Bibliographic Collection: 
APE, MOCA Reference
Publication Type: Journal Article
Authors: Britten, Roy J
Year of Publication: 2002
Journal: Proc Natl Acad Sci U S A
Volume: 99
Issue: 21
Pagination: 13633-5
Date Published: 2002 Oct 15
Publication Language: eng
ISSN: 0027-8424
Keywords: Animals, Chromosomes, Artificial, Bacterial, DNA, DNA Transposable Elements, Evolution, Molecular, Gene Rearrangement, Humans, Pan troglodytes, Sequence Alignment, Sequence Deletion, Sequence Homology, Nucleic Acid, Species Specificity
Abstract:

Five chimpanzee bacterial artificial chromosome (BAC) sequences (described in GenBank) have been compared with the best matching regions of the human genome sequence to assay the amount and kind of DNA divergence.
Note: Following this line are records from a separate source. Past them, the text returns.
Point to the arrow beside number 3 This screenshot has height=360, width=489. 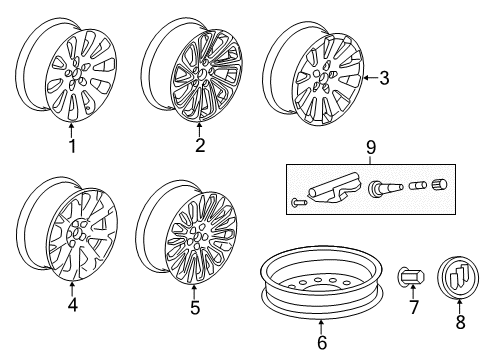(x=370, y=77)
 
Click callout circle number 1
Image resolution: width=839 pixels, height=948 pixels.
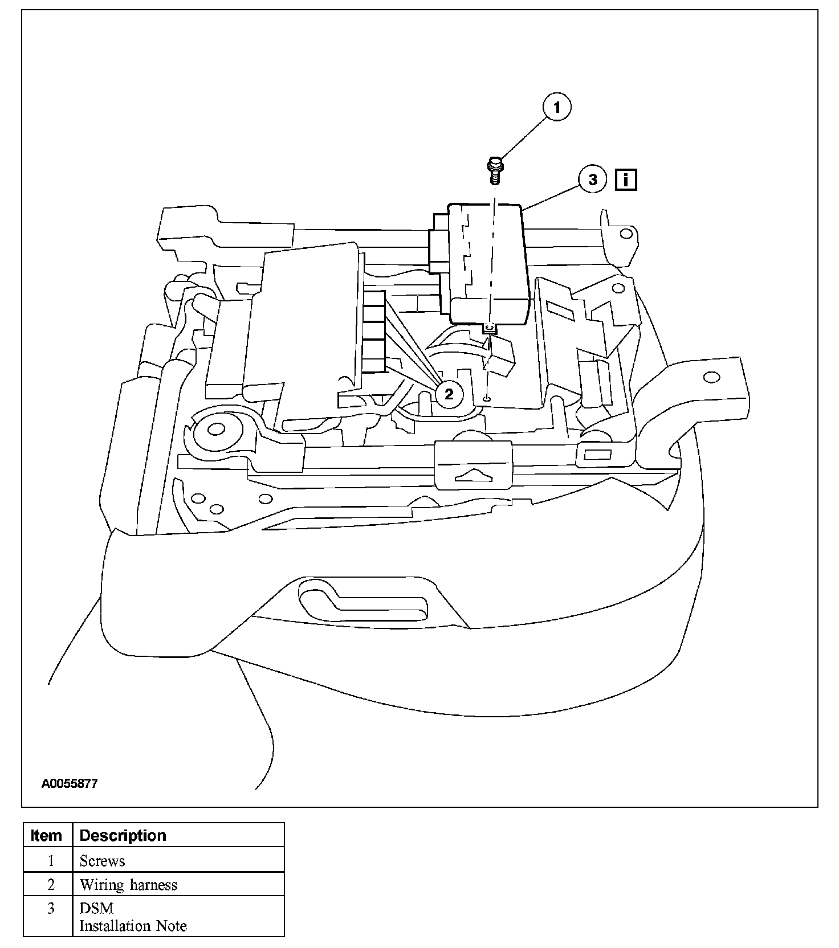point(557,107)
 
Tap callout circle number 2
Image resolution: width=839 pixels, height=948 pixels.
point(449,394)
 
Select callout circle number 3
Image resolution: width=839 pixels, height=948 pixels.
point(593,179)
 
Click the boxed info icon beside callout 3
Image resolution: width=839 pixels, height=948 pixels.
point(626,180)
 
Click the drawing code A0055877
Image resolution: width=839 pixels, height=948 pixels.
point(69,783)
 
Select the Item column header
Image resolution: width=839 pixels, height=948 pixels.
point(47,835)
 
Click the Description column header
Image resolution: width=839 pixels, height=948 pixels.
point(123,835)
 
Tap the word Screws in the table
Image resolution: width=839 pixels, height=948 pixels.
point(102,861)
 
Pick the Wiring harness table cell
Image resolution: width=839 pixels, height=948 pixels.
point(128,885)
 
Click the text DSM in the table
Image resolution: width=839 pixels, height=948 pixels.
point(96,908)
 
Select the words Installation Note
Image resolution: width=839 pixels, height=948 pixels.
point(133,926)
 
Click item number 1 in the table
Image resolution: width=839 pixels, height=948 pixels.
point(50,861)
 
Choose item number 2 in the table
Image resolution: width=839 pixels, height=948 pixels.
point(50,885)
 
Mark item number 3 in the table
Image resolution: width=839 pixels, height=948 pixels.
point(50,908)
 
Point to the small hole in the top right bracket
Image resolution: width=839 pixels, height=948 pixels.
point(626,233)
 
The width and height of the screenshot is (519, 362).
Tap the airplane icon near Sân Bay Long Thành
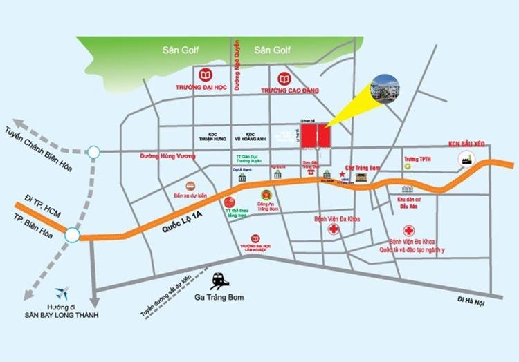62,292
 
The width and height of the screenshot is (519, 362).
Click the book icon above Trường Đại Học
205,75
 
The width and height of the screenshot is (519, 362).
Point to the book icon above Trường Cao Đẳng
284,79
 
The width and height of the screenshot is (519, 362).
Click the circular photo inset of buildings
385,88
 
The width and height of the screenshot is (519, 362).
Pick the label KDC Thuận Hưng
208,136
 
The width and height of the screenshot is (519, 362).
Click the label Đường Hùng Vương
168,156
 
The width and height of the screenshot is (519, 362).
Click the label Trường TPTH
417,158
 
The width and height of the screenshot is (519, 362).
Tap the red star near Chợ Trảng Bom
342,175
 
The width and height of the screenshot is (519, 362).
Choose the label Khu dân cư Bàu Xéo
409,203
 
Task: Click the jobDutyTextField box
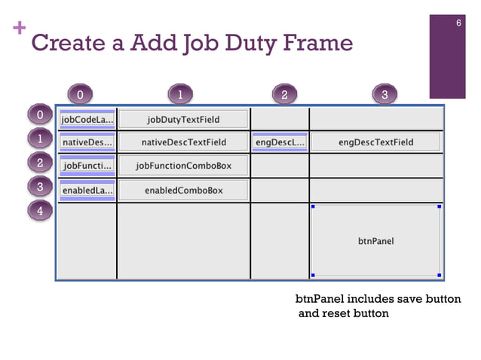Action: [183, 119]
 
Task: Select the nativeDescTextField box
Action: [183, 142]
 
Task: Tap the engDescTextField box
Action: [375, 142]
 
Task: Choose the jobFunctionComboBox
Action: [183, 166]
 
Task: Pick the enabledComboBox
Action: [183, 191]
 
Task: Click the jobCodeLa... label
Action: [87, 120]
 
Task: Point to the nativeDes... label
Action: [87, 142]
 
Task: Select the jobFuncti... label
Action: [87, 166]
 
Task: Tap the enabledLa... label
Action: [87, 191]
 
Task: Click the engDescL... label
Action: [280, 142]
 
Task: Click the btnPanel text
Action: [375, 242]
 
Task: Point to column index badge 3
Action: [384, 94]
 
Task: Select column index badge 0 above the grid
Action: [80, 94]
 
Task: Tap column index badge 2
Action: [284, 94]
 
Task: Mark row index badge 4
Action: [40, 210]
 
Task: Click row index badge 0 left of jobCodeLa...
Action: [40, 115]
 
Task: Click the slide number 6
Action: [458, 23]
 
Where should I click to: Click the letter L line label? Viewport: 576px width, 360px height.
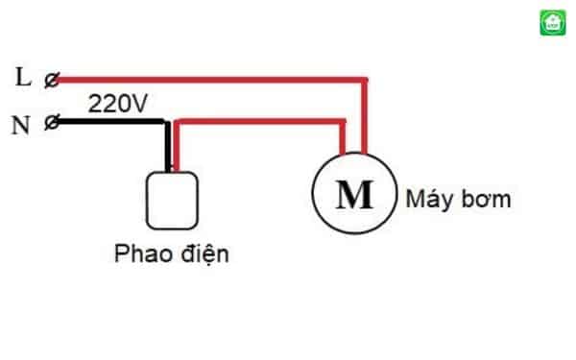pyautogui.click(x=24, y=78)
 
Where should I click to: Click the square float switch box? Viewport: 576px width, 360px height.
pyautogui.click(x=172, y=198)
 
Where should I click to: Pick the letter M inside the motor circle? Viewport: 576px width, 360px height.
pyautogui.click(x=354, y=195)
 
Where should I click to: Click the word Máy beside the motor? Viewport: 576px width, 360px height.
pyautogui.click(x=428, y=201)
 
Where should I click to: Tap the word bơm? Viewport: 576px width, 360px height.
pyautogui.click(x=486, y=201)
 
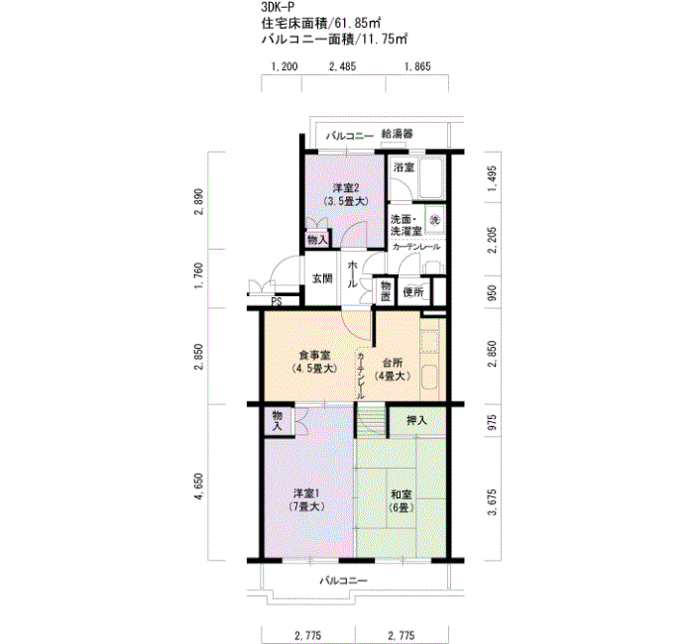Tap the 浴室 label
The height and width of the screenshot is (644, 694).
click(x=404, y=167)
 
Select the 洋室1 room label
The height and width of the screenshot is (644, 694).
click(x=306, y=494)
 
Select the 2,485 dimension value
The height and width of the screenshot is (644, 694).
click(x=341, y=67)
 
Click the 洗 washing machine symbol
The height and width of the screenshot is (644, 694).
click(x=433, y=217)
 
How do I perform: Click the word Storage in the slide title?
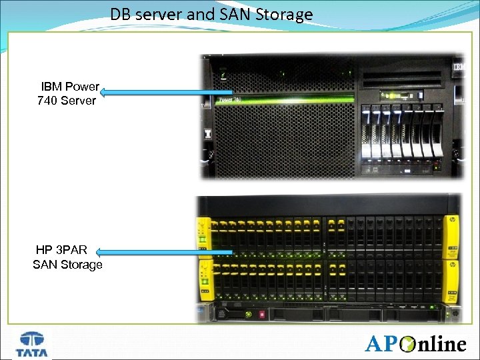point(285,14)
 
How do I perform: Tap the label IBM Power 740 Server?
point(69,94)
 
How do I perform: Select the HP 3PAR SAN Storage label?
point(67,258)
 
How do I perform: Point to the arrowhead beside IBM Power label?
point(105,93)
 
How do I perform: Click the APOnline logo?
point(415,343)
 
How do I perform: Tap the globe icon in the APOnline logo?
point(405,344)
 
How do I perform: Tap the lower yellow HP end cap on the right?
point(451,280)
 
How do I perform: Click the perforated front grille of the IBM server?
point(280,140)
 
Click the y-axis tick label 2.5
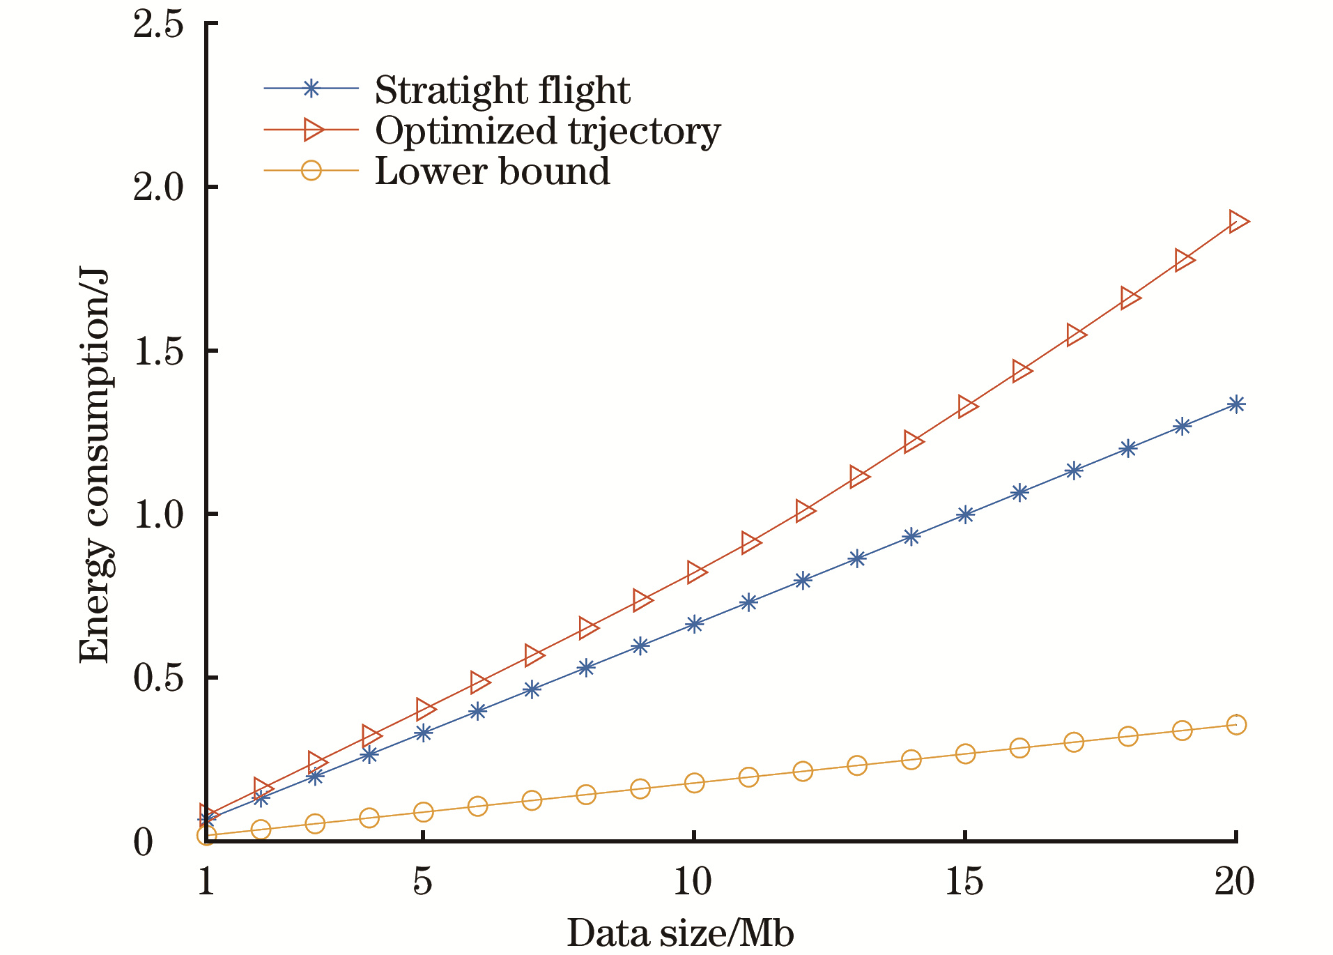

The conclusion is the old saw that we share 98.5% of our DNA sequence with chimpanzee is probably in error. For this sample, a better estimate would be that 95% of the base pairs are exactly shared between chimpanzee and human DNA. In this sample of 779 kb, the divergence due to base substitution is 1.4%, and there is an additional 3.4% difference due to the presence of indels. The gaps in alignment are present in about equal amounts in the chimp and human sequences. They occur equally in repeated and nonrepeated sequences, as detected by REPEATMASKER.

DOI: 10.1073/pnas.172510699
Alternate Journal: Proc. Natl. Acad. Sci. U.S.A.